6. L’humanité qui unit
Je
retiens ceci de la très grande histoire. Pour autant que l’on sache, des hommes
modernes, je parle des Homo sapiens, sont apparus en plusieurs régions de
l’Afrique il y a plus de 200 000 ans. Ces êtres nouveaux, produits d’une
extraordinaire mutation, étaient dotés d’une conscience réfléchie. Pour la
première fois dans l’histoire de la vie, la matière devenue organique achevait
le travail de l’évolution et peaufinait sa capacité de réflexion déjà présente
chez les humains archaïques. La pensée se pensait finalement elle-même, l’être
se voyait clairement dans le monde. Nous tenons là l’acte de naissance de notre
humanité.

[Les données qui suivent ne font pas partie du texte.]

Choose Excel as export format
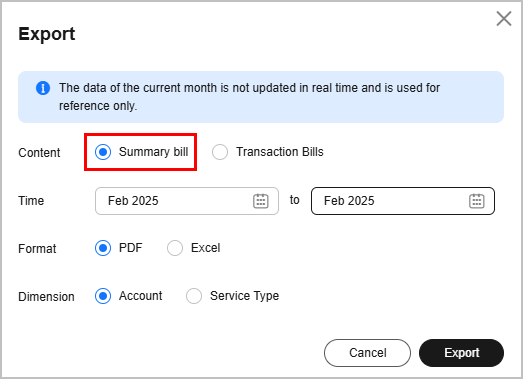Screen dimensions: 523x379 pos(175,248)
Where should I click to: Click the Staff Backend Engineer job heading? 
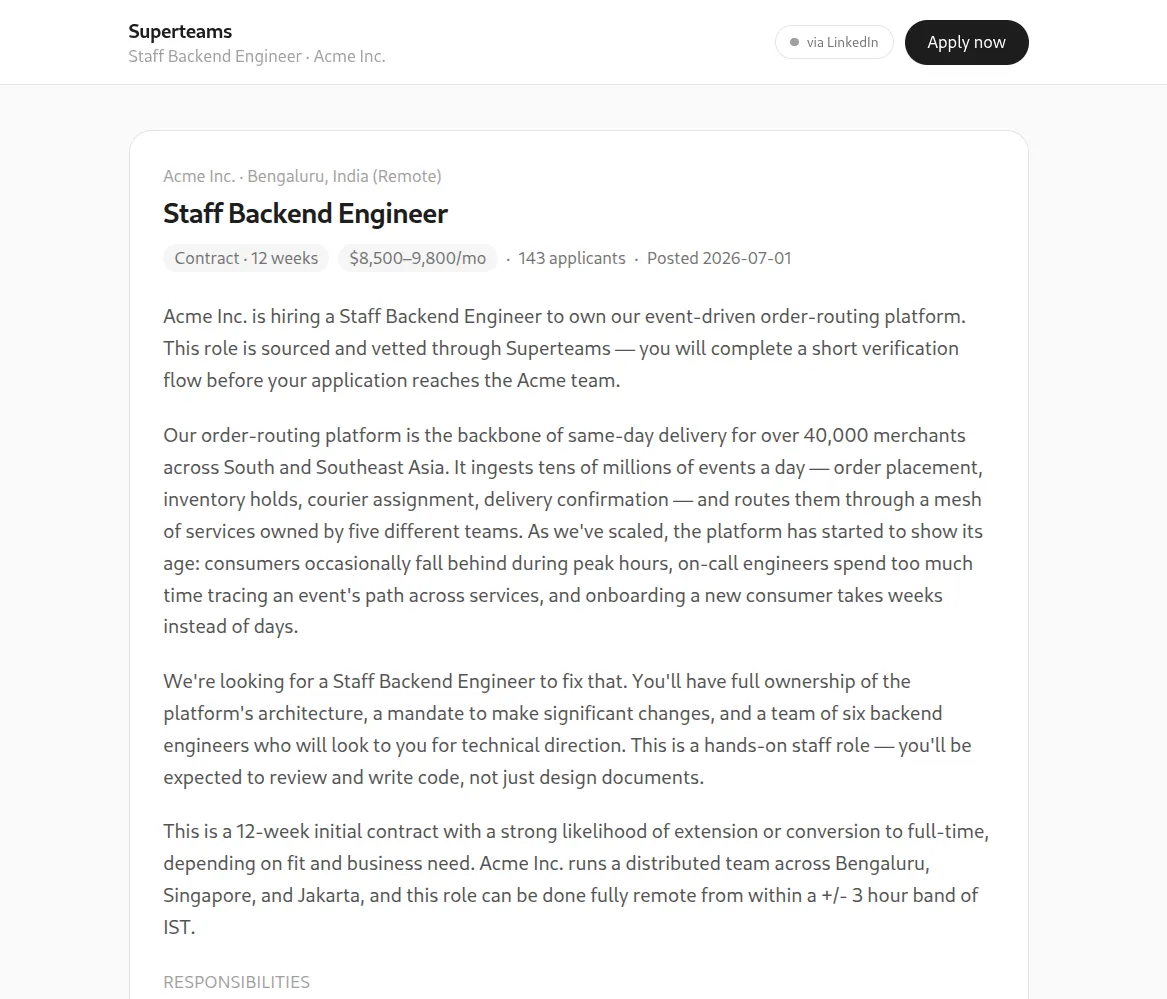tap(305, 214)
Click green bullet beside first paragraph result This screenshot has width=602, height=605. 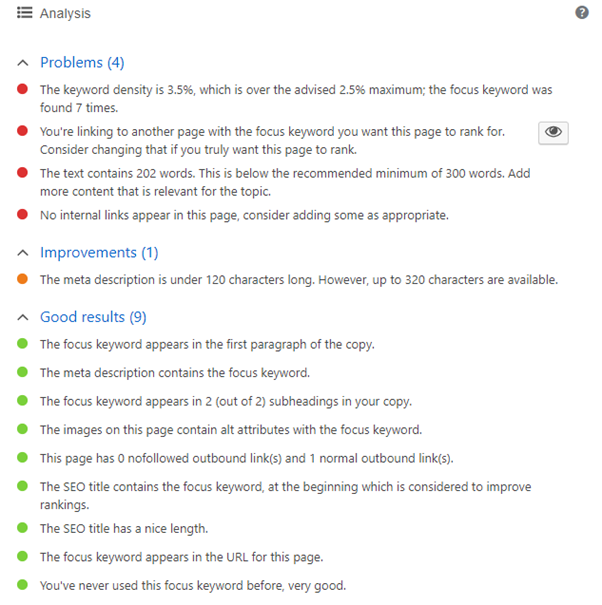23,344
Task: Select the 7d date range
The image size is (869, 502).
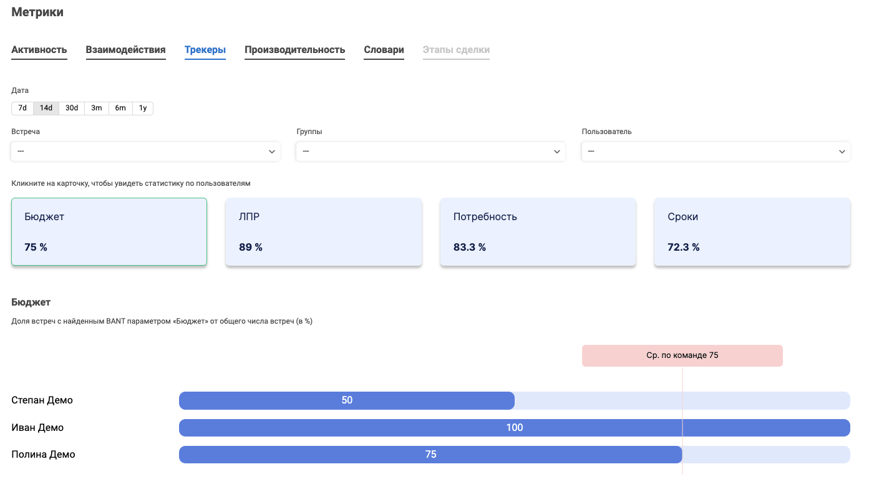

Ces groupes anciens, mais déjà si modernes, formèrent des familles et
la notion même de famille fut la référence des humains pendant toute la durée
de leur existence en tant qu’espèce sur la terre. Ces familles voyageaient,
elles rencontraient d’autres familles, mêlant leurs gênes, mais surtout,
agrandissant sans cesse le «cercle de la famille». L’humain moderne représente le résultat de toutes ces aventures : il
est essentiellement migrateur et métissé. Si l’amour fait grandir les êtres
amoureux, le métissage renforce et embellit les enfants de ces rencontres. Pour
cela, pour la cause de l’humain, pour son anthropologie remarquable, j’avoue
avoir vécu en tant qu’humaniste invétéré, amoureux de l’espèce humaine, une
espèce née de mille et une histoires, et d’autant de langues et de cultures,
une espèce tour à tour éparpillée et rapaillée, et pourtant unique, et parfois
unie.
---
Anthropologue,
écrivain et animateur de radio, Serge Bouchard a consacré sa vie à l’histoire
des Amérindiens, des Métis, de l’Amérique francophone et à la nordicité.
Il est
l’auteur d’une vingtaine de livres et le lauréat de nombreuses distinctions,
dont le Prix du Gouverneur général pour son essai Les yeux tristes de mon camion – disponible en livre audio :
Dernier
ouvrage :
L’œuvre du grand lièvre Filou
Serge
Bouchard, Éditions MultiMondes, 217 pages.
«C’est
un livre de voyage... un livre de voyage dans ma vie, à travers l’Amérique »,
commente l’auteur, en entrevue. «C’est un voyage qui se passe à plusieurs
niveaux : au niveau historique, géographique, philosophique, et de façon
importante, toponymique – la façon de nommer les lieux.»
De la route, des paysages, des rencontres,
il en a fait beaucoup, au fil des deux millions de kilomètres parcourus dans sa
vie.
«C’est un livre qui a un petit côté
testamentaire, dans le bon sens du terme, pas dans le sens négatif. Je n’ai
plus l’usage de mes jambes. Je ne voyage plus comme je voyageais. C’est un peu
un livre qui fait une pause – je dirais même une pause finale. C’est un guide
pratique pour apprendre à aimer un territoire, à le connaître, à le visiter, à
en parler, à inventer un discours. C’est mon cri du cœur, au fond. Le livre
témoigne aussi du fait que je ne me suis pas ennuyé dans ma vie!»